Dans “Le Parfum”, Patrick Süskind fait une description très saisissante de ce qui l’on pourrait considérer comme l’image inverse de l’éveil.

Pour situer le contexte du roman, je citerai ici un extrait du commentaire de Darkpandora publié sur Amazon.fr.

«Le parfum est l'histoire d'une quête, la quête de son identité par le héros, Jean-Baptiste Grenouille. Il est né avec de nombreux manques dans la vie, il n'a ni parents, ni amour, ni odeur... Il a un seul atout, son odorat extraordinairement fin, et c'est par celui-ci qu'il compte se donner une odeur, une identité, et s'offrir une contrepartie dans la vie pour tous les manques qu'il subit depuis sa naissance.

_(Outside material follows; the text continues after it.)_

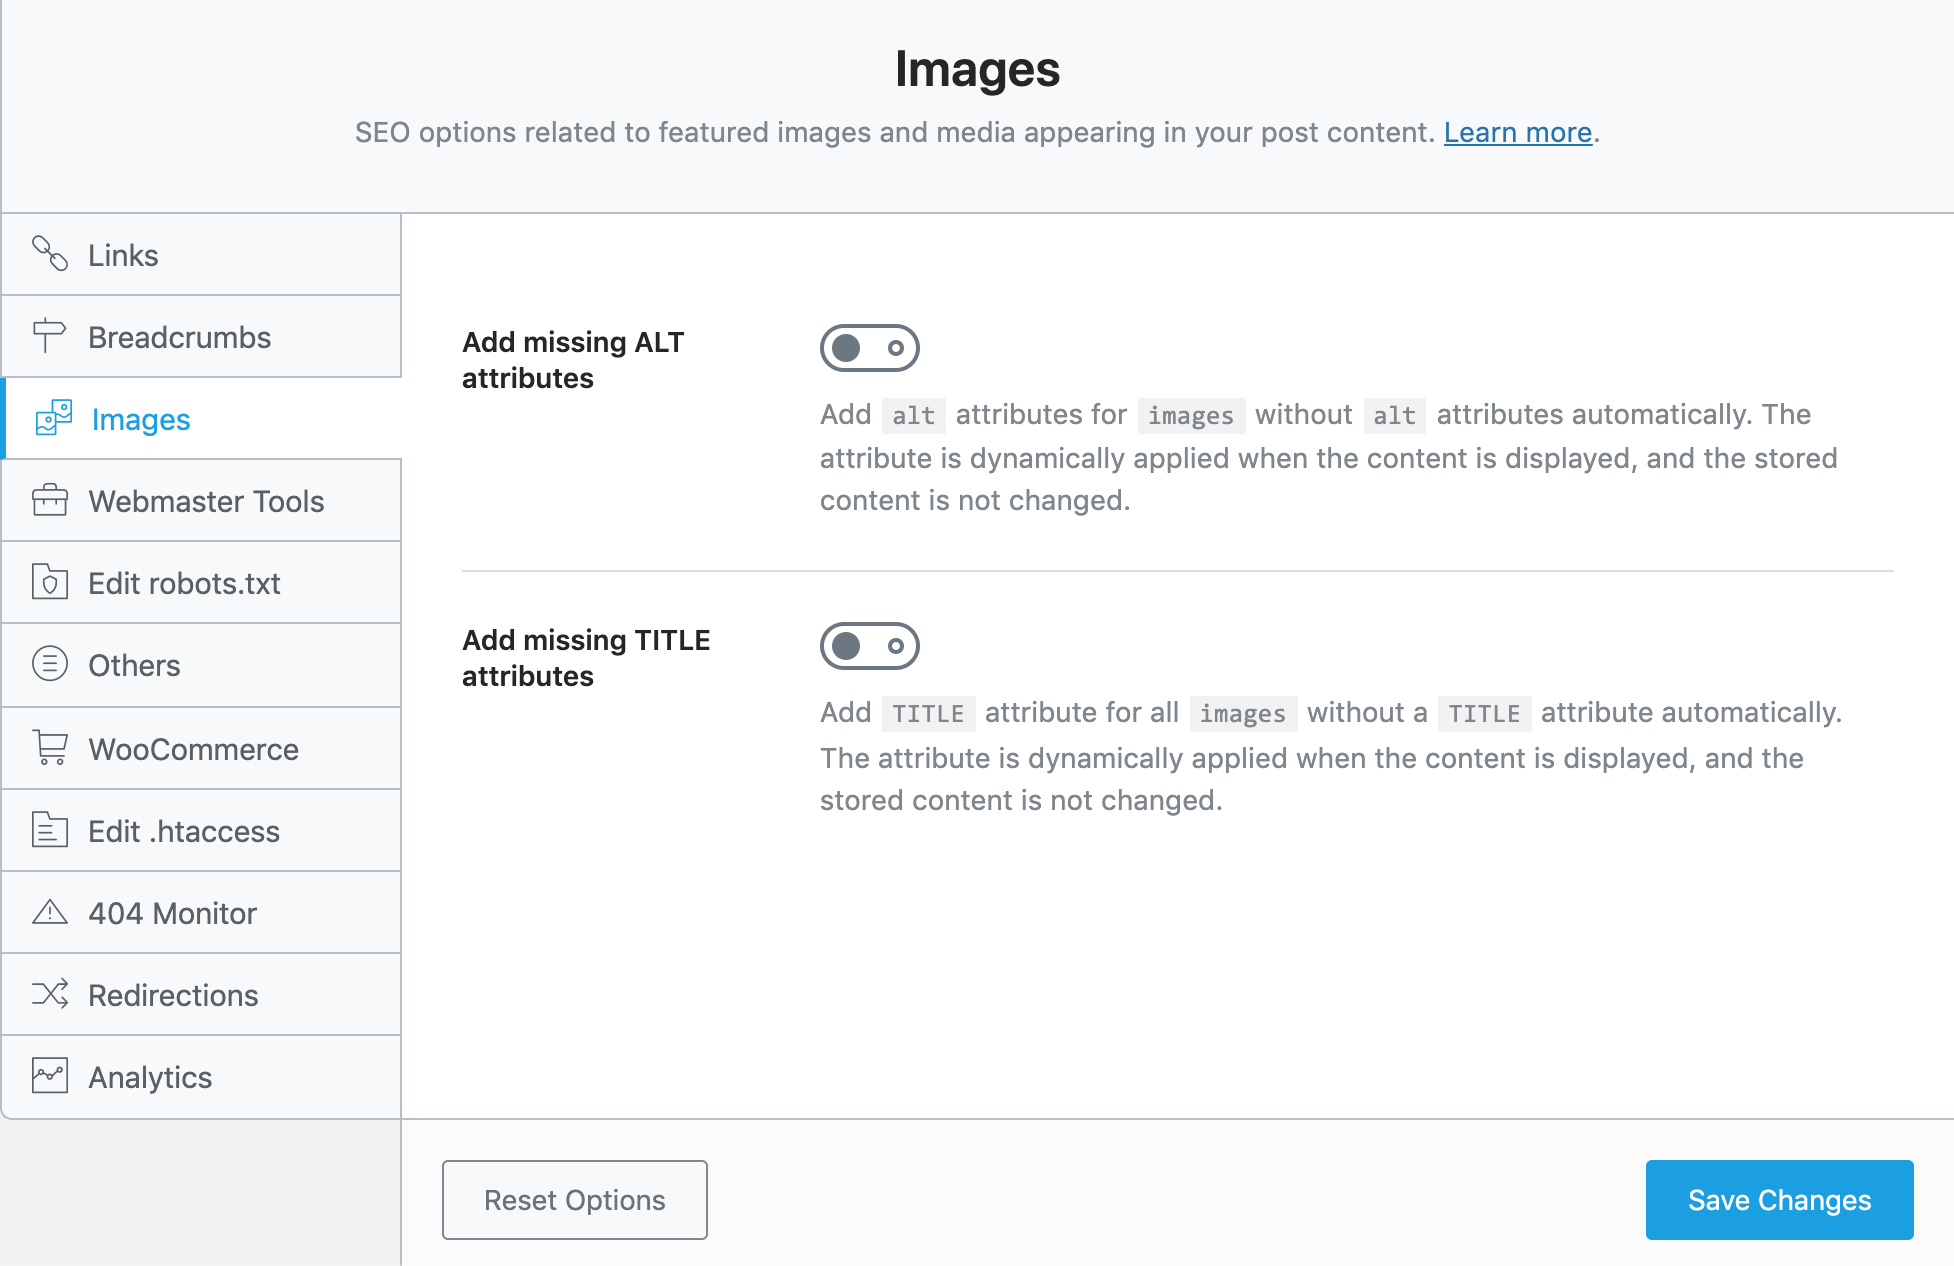
Task: Click the Webmaster Tools toolbox icon
Action: click(x=50, y=500)
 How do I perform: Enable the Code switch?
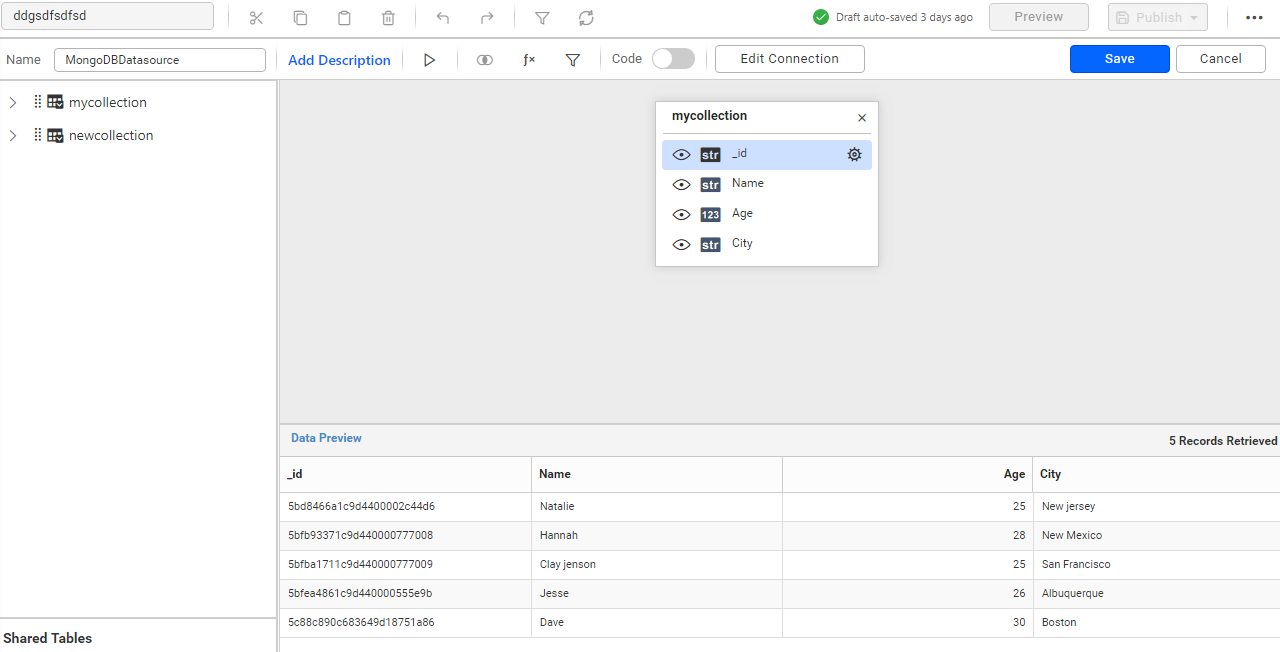pos(673,59)
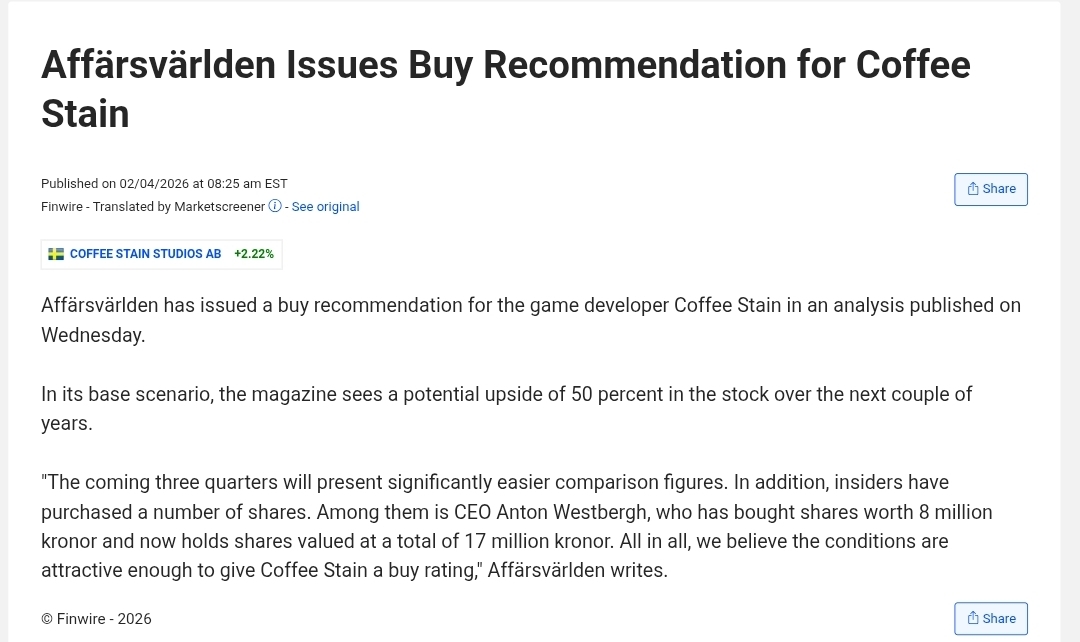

Son but ultime est de maîtriser les odeurs pour maîtriser les hommes, de devenir le nouveau Dieu.»

Et voici le texte de Süskind :

«La catastrophe ne fut pas un tremblement de terre, ni un incendie de forêt, ni un glissement de terrain, ni un éboulement souterrain. Ce ne fut nullement une catastrophe extérieure, mais une catastrophe intérieure, et du coup particulièrement douloureuse, car elle bloqua la voie de repli qu’affectionnait Grenouille. Elle se produisit pendant son sommeil. Ou mieux, en rêve. Ou plutôt en-rêve-dans-son-sommeil- dans-son-coeur-dans- son-imagination.

Il était couché sur le canapé du salon pourpre et dormait. Autour de lui, les bouteilles vides. Il avait énormément bu, terminant même par deux bouteilles du parfum de la jeune fille rousse. C’était vraisemblablement trop, car son sommeil, quoique profond comme la mort, ne fut cette fois pas sans rêves, mais parcouru de fantomatiques bribes de rêves. Ces bribes étaient très nettement les miettes d’une odeur. D’abord, elles ne passèrent sous le nez de Grenouille qu’en filaments ténus, puis elles s’épaissirent et devinrent des nuages. Il eût alors le sentiment de se trouver au milieu d’un marécage d’où montait un brouillard. Le brouillard montait lentement de plus en plus haut. Bientôt, Grenouille fut complètement enveloppé de brouillard, imbibé de brouillard, et entre les volutes de brouillard il n’y avait plus la moindre bouffée d’air libre. S’il ne voulait pas étouffer, il fallait bien qu’il respire ce brouillard. Et Grenouille savait d’ailleurs quelle odeur c’était. Ce brouillard était sa propre odeur. Sa propre odeur à lui, Grenouille, était ce brouillard.

Or, ce qui était atroce, c’est que Grenouille, bien qu’il sût que cette odeur était son odeur, ne pouvait la sentir. Complètement noyé dans lui-même, il ne pouvait absolument pas se sentir.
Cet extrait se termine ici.